Each year in the fall, young up-and-coming directors from all over the world are invited to FILMSCHOOLFEST MUNICH, the internationally renowned festival of film schools. Selected short films made by these talented individuals are screened, usually at the Filmmuseum, for a week in November, often with the directors present.
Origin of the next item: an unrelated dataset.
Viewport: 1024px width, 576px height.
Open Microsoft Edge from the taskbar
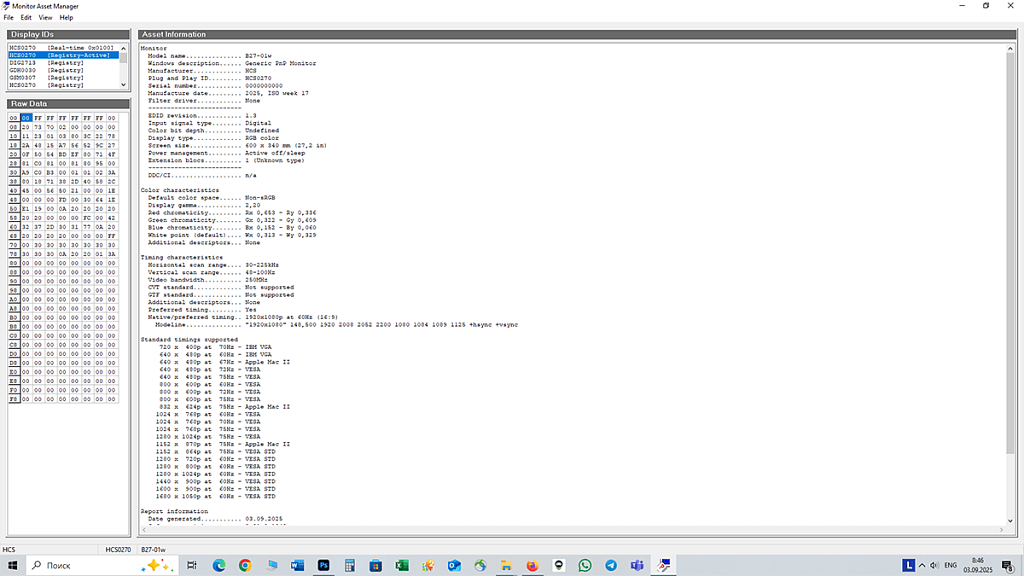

Last year, due to the pandemic, the festival was held online, with special guests joining via the Internet. This year’s BEST OF FILMSCHOOLFEST will as usual be held in a cinema setting, though outdoors for a change. We’ll show a selection of award-winning films and audience favorites that were screened at FILMSCHOOLFEST MUNICH 2019 and 2020. There are seven films in total: four short feature films, two short documentaries, and one animated film.

The films of 2019:

In LAST CALL by Hajni Kis, a woman in her 60s wants to leave her home in Budapest to live abroad with her daughter. The day before her departure, however, she has doubts. Hajni Kis graduated from the University of Theatre and Film Arts in Budapest with this film and received the main prize of FILMSCHOOLFEST MUNICH 2019, the VFF Young Talent Award. The same year, Fanni Mikkonen, a screenwriting student at Metropolia University of Applied Sciences, wowed festival audiences with her short film WEDDING NIGHT. In it, two little girls pretend that their dolls are having a wedding. To the horror of their mother, they then have the dolls enact the wedding night. PINKY PROMISE by Sophie Linnenbaum, a student of film directing at the Film University of Babelsberg, also takes a surprising turn. A girl celebrates her confirmation with her parents in a high-class restaurant, but the feast gets absurdly and gruesomely out of hand.

The films of 2020:

For his short film HE PULLS HIS TRUCK, with which he graduated from the Moscow Film School, Kirill Proskurin was awarded the VFF Young Talent Award in 2020. In the film, a boy tries to get a toy truck out of a locked compartment with the help of a mysterious gatekeeper. In the animated film THE KITE, a boy visits his grandpa in the countryside and flies a kite with him. The graduation film by Martin Smatana, a student at FAMU in Prague, is a tender reflection on human transience. In his short documentary ANGRY FOLKS, Yangon Film School student Aung Htet Myet follows a rebellious two-piece band of that name across Myanmar. Hot on the heels of two Brazilian twin brothers who fled to Europe because of homophobic sentiment in their homeland is Páris Cannes, a student at the Brussels film school INSAS. Cannes was awarded the Wolfgang Längsfeld Prize for THE DRAGON WITH TWO HEADS.